Diseases of the teeth and gums are common in cats. Studies report that between 50 and 90% of cats older than four years of age suffer from some form of dental disease, but fortunately, the most common forms of these diseases are largely preventable or treatable with appropriate preventive dental care and monitoring.
Dental disease is one of the most common medical conditions seen by veterinarians. More than half of all cats over the age of three have some form of dental disease. The most common problems are gingivitis, periodontal disease and tooth resorption.
Let’s take a deep drive into what these diseases are and how they can impact our cat’s life.
Gingivitis & Stomatitis (Inflamed Gum Disease)
They are terms denoting inflammation of specific tissues. Gingivitis refers to inflammation of the gingiva (the gums). Gingivitis is the earliest stage of periodontal disease.
Stomatitis refers to a more generalized inflammation, whereby most and possibly all of the oral tissues including the gums, tongue, inner surfaces of the lips, and/or the floor and roof of the mouth are affected.
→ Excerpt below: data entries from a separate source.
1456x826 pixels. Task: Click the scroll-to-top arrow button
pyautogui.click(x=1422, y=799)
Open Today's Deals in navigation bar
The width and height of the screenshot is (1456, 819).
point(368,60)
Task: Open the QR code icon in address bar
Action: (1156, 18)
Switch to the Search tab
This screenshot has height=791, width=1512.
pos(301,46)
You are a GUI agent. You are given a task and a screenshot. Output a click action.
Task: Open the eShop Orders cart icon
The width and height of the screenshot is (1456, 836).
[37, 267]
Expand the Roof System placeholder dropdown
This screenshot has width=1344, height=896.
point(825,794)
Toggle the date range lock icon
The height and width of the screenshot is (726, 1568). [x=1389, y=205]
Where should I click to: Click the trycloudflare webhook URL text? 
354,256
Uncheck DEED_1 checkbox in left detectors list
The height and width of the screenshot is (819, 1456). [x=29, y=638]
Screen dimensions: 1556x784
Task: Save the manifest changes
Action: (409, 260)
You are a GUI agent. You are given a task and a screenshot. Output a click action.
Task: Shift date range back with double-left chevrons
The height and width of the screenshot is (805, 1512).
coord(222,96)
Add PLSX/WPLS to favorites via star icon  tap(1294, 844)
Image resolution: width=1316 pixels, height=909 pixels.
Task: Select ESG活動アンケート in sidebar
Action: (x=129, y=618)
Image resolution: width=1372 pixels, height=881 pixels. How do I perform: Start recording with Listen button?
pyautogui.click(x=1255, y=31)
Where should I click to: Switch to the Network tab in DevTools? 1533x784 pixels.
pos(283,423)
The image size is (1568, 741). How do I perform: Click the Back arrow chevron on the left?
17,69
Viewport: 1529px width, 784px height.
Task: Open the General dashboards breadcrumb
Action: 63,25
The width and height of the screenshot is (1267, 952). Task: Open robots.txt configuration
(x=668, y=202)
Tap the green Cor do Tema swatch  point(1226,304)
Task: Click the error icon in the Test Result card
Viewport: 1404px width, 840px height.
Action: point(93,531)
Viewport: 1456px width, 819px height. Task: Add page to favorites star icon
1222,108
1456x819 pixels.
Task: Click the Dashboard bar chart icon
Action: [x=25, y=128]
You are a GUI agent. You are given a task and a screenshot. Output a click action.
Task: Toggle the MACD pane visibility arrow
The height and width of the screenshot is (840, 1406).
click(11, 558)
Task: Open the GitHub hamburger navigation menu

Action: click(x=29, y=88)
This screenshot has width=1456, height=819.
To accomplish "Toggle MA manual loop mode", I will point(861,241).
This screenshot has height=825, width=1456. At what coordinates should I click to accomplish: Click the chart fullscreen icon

What causes gingivitis and stomatitis?
Gingivitis is usually caused by a bacterial infection of plaque on the teeth and is often associated with poor oral hygiene. When bacteria come into contact with the gum line and can even get into the space between the gum line and the teeth(called the gingival sulcus), they trigger an inflammatory response. If left untreated, a bacterial gum line infection can lead to loss of tooth support (periodontal disease).
The cause of stomatitis is unknown. It can be caused by a hyperimmune response (overreaction) of the oral tissues to bacterial plaque.
Periodontal disease is a term used to describe infection and inflammation related to the periodontal (tissue surrounding teeth). Four tissues make up the periodontal: the gum, the cementum (covering the root surface), the periodontal ligament (which attaches the root to the bone), and the alveolar bone.
Periodontal disease begins with gingivitis (inflamed gums in the early stages).
Gingivitis is the result of plaque (bacterial mucosa) that builds up on the surface of the teeth and comes into contact with the gum line.
What causes periodontitis?
Cat periodontal disease can be caused by a variety of factors, but is most commonly associated with bacterial infection. Bacteria under the gumline lead to pain and inflammation of the tissue. There may also be a relationship between having a history of calicivirus infection and severe gingivitis.
Resorption is the gradual destruction of the tooth (crown and root), resulting in slowly progressive “holes” in the affected tooth.
When sensitive parts of the tooth are exposed, these lesions become extremely painful and the only humane and effective treatment is extraction.
Although the cause of this disease is unknown, poor oral hygiene may play a role in the disease process.
What causes tooth resorption?
The exact cause of tooth resorption is still largely unknown. Some researchers suggest that infection or inflammation from periodontal disease may lead to the movement of odontoclastic cells into the area. Others maintain that diet plays a role in causing these lesions.